Now that word "disproportional" is being raised among foreign policy elites. Israeli air strikes since Saturday have killed several hundred Palestinians and injured several thousand. So we are hearing that the Israeli actions are "disproportional." I can almost imagine a learned seminar being convened here in Washington wherein the assembled gogues excogitate precisely how many incoming Hamas missiles will warrant one air strike or more. And how will these advocates of proportionality factor in the targets of the Israeli air strikes? It is tragic that Palestinian civilians are dying, but Hamas locates its military installations and administrative facilities in civilian areas precisely to dissuade Israel from attacking Hamas as it insouciantly bombards Israel, its soldiers, and more frequently its civilians. ...
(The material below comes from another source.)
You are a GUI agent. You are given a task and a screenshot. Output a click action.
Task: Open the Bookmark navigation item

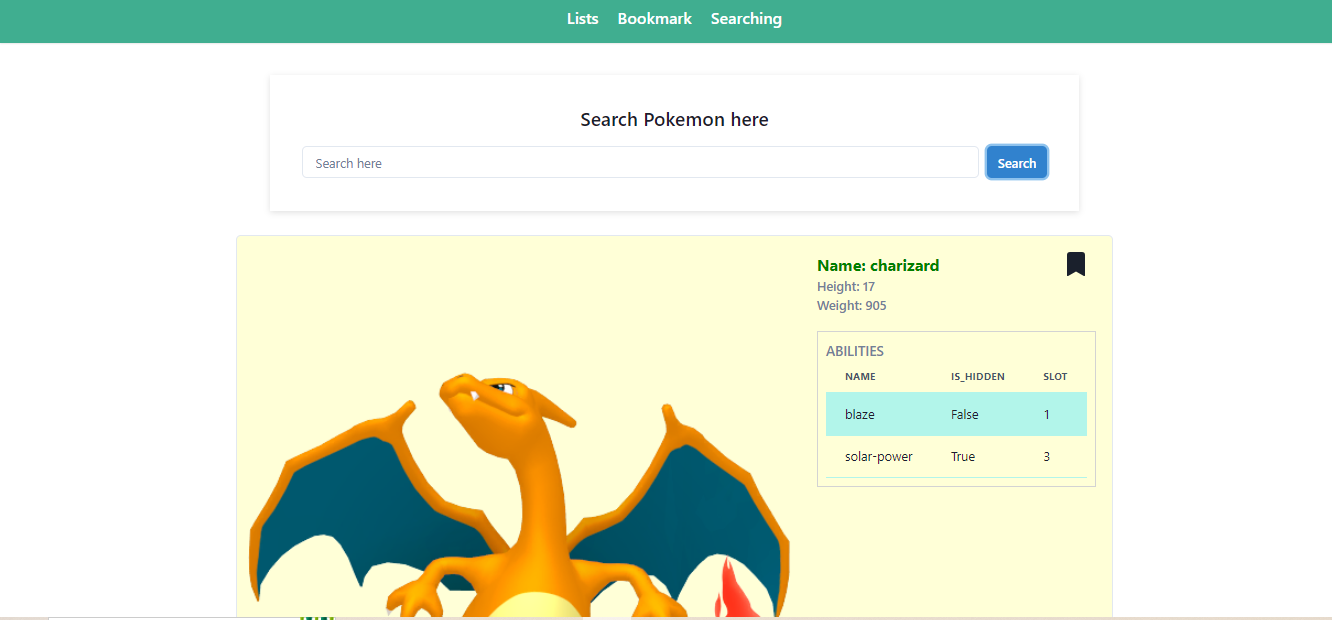pos(654,18)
I have no idea how many Hamas strikes against civilians warrant how many Israeli acts of retribution. Frankly, such calculations strike me as beside the point. The real question is how many Israeli strikes are needed to close down Hamas? That is what is necessary. The Israelis have at their border a violent, unprincipled enemy that has vowed to destroy Israel. Hamas not only vows to destroy Israel, it bombards Israel and expects the world to object when Israel counterattacks. Now that strikes me as irrational. Hamas should accept the consequences of its assaults on Israel. Hamas might even renew the ceasefire that it broke. For that matter Hamas might end its war against Israel. I doubt the Israelis would object.

Mobile brings in New Year with giant Moon Pie drop

A neat idea, but where was the giant can of RC Cola?